In an interview over the past weekend, Adm. Allen was asked to assess the job that BP did. His partial reply is as follows: Allen gives BP a mixed grade.

“The technology that was needed to be brought in for other parts of the world, was [brought in]. It took a long time to engineer it. It took a long time to install it. But, ultimately, it helped us put the cap on and control the well. So I give them fairly good marks there.” But Allen added that where the energy giant’s performance has been lacking is in having a human touch. *** “… they’re a large global oil production company. They don’t do retail sales or deal with individuals on a transactional basis. Anything that’s involved, that has been a real struggle for them….”


Minerals Management Service – Gulf office scrutinized

An in-depth article about the peculiar culture in LA regarding oil drilling and the man who dominated the Gulf Office of the Mineral Management Service. In addition to showing the failings of the MMS, the article also notes a huge failure by Congress — badly written legislation that resulted in a loss of federal income amounting to $60B.  Plenty of candidates to blame for the recent disaster!

Minerals Service Had a Mandate to Produce Results, NY Times, August 8.

In some states, drilling has been seen as a threat to native cultures. In Cajun country, it opened a door to the middle class — even as a typical offshore schedule (two weeks on, two weeks off) let workers still fish, hunt and farm.

“The industry didn’t destroy the old culture — it saved it,” said Diane Austin, an anthropologist at the University of Arizona. What it did largely destroy, through cash and cunning, was significant political opposition. Local groups have typically been weak and small — no match for an industry that Mr. Oynes calls the “900-pound gorilla.”

Oil Spill Disaster – regulating oil and gas drilling is hard to do

One has to wonder if the “public interest” is being served, given that the regulation of oil and gas drilling at both federal and state levels is under attack by industry forces.

See Drilling Industry and Gubernatorial Candidates Move to Weaken Some State Regulations, ProPublica, August 5.

As the federal government focuses on strengthening regulations for deepwater drilling, the gas and oil industry is quietly trying to weaken state regulations for drilling on land.

Oil Spill Update – -Not all clear just yet

NOAA issued a major report on August 4, titled Federal Science Report Details Fate of Oil from BP Spill.
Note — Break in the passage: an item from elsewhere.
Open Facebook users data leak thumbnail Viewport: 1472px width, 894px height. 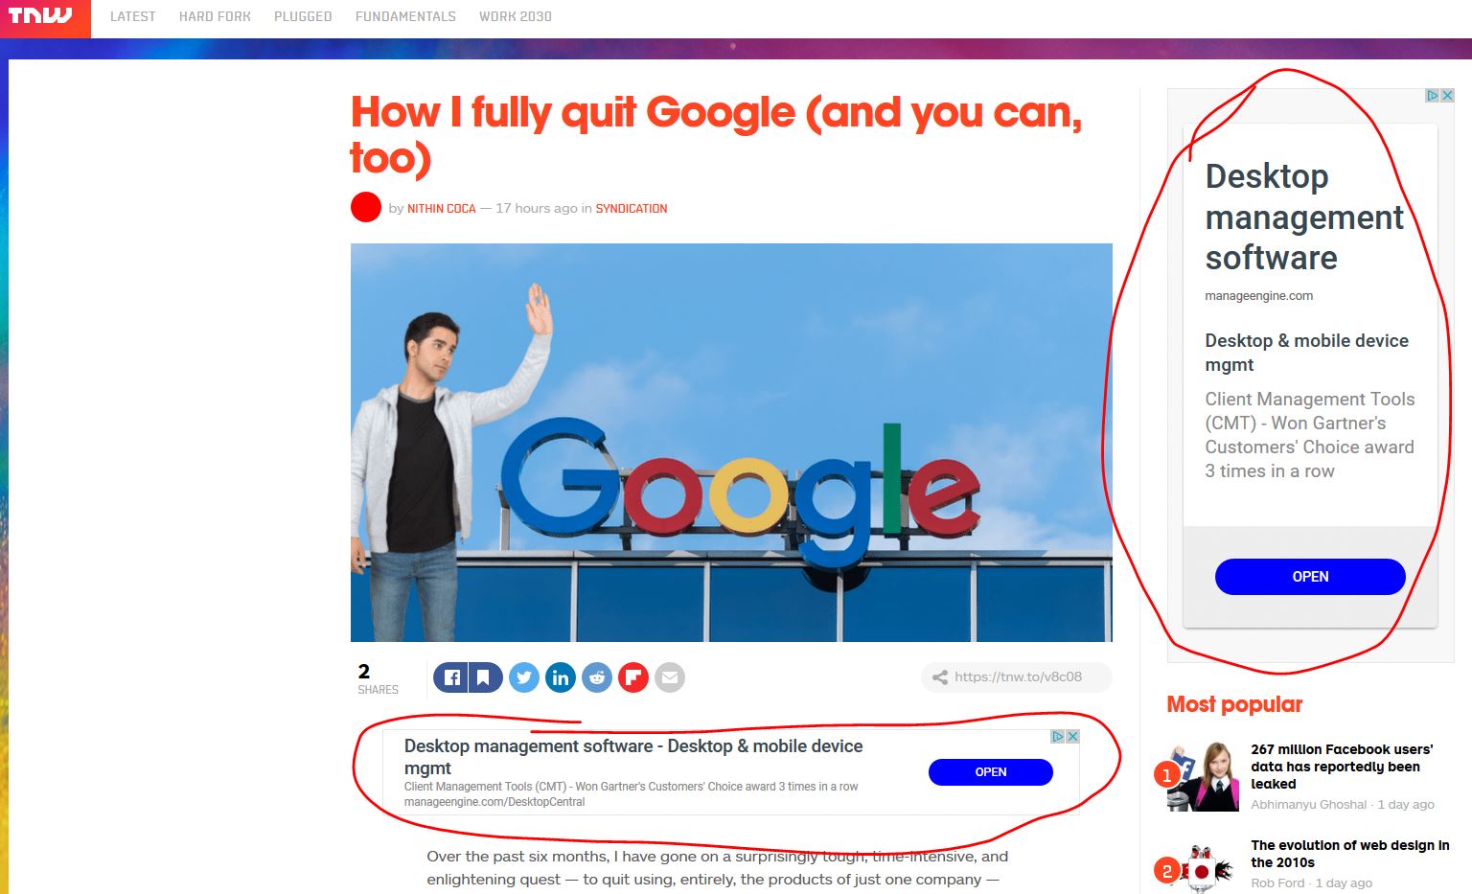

Nevertheless, other scientists are questioning the methodology and results of the NOAA study.  See Scientists question government team’s report of shrinking gulf oil spill, Wash Post, Aug. 5.  Some quotes from that article:

* * *  in interviews, scientists who worked on the report said the figures were based in large part on assumptions and estimates with a significant margin of error.

Some outside scientists went further: In a situation in which many facts remain murky, they said, the government seemed to have used interpretations that made the gulf — and the federal efforts to save it — look as good as possible.

Regarding some of the human impacts of the spill, see  Oil Spill Has Far-Reaching Effects on Children and Families, a new report by Dr. Irwin Redlener, Columbia University. His study found significant impacts on  health, economic stability, and daily routines. August, 2010. From the report:

More than one-quarter (26.6%) of coastal residents said they thought they might have to move away from the Gulf Coast. Among those earning less then $25,000, the figure was 36.3%. Children whose parents think they may move are almost three times more likely to have mental health distress than are children whose parents do not expect to move.